Der Game Gear ist die Budget-Wildcard. Er verschlang an einem Nachmittag sechs AA-Batterien, weil Sega 1990 auf einen beleuchteten Farbmonitor bestand, und seine originalen Kondensatoren haben bekanntermaßen das Ende ihrer Lebensdauer erreicht – ein professionell recappedes Gerät ist den Aufpreis wert. Als Bonus lässt sich mit einem Adapter das Spielen von Master System-Kartuschen ermöglichen.

Worauf die berüchtigt loyale Sega-Szene in einer Sammlung Respekt legt:

  • Complete-in-Box-Clamshells mit Handbüchern – Vollständigkeit ist hier die Mindestanforderung, kein Prahlen
  • Regionale Variantenreihen – dasselbe Spiel in japanischem, US- und PAL-Gewand erzählt die ganze Geschichte
  • Funktionierende Add-on-Stapel – ein funktionierender Sega CD-Turm zeigt, dass du Hardware pflegst, nicht nur ins Regal stellst
  • Wartungsgeprüfte Maschinen – ein recapped Game Gear oder regiongemoddeter Saturn schlägt ein mintes aber totes Regalstück

Sega-Sammeln belohnt Neugierige mehr als Wohlhabende.
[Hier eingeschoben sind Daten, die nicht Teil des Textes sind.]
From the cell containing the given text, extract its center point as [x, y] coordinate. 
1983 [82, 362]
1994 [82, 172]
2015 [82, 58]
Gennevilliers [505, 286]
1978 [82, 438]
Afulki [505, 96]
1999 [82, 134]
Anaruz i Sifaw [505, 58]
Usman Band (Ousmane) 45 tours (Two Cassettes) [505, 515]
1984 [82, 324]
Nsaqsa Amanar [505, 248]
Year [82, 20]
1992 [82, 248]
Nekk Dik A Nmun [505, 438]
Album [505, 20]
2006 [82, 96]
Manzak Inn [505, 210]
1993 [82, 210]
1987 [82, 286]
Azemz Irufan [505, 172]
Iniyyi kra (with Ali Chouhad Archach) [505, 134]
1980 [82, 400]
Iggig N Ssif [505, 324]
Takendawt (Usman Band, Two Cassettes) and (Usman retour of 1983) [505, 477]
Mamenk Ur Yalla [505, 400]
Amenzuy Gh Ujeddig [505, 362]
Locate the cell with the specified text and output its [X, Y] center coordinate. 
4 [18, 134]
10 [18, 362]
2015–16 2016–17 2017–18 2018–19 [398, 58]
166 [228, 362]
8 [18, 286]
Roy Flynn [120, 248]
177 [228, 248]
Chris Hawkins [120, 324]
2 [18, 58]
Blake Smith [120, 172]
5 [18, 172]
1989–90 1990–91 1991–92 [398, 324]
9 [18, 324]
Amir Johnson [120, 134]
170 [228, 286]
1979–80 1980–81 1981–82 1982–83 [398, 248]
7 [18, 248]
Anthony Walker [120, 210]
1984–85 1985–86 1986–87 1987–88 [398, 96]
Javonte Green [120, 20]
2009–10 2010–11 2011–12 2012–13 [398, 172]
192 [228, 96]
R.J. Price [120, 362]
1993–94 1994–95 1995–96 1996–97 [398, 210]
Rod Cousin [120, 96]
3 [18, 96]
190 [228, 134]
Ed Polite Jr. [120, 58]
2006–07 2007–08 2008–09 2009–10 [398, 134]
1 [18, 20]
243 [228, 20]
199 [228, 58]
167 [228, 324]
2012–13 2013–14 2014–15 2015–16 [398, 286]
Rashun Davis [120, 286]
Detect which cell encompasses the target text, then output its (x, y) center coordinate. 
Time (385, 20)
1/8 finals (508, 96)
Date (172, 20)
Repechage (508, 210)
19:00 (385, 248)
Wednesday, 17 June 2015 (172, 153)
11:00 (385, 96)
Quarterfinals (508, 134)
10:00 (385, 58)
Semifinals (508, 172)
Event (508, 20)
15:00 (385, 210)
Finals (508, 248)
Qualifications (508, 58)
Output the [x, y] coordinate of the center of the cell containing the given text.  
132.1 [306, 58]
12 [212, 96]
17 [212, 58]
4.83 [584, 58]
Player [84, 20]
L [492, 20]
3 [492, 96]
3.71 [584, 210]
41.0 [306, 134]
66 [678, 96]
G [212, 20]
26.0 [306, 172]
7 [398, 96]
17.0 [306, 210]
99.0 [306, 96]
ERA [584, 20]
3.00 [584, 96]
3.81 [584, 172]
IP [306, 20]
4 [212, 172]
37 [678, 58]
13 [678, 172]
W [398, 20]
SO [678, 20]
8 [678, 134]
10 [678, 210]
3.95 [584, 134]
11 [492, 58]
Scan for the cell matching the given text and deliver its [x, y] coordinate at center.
Fang mit einem Model-1-Mega Drive oder Genesis und zwanzig Clamshells an, lerne die regionalen Eigenheiten, und entscheide erst dann, ob dich das Saturn-Import-Kaninchenloch ruft. Es wird dich rufen. Die einzige wirkliche Frage ist, ob du auf Englisch oder Japanisch antwortest.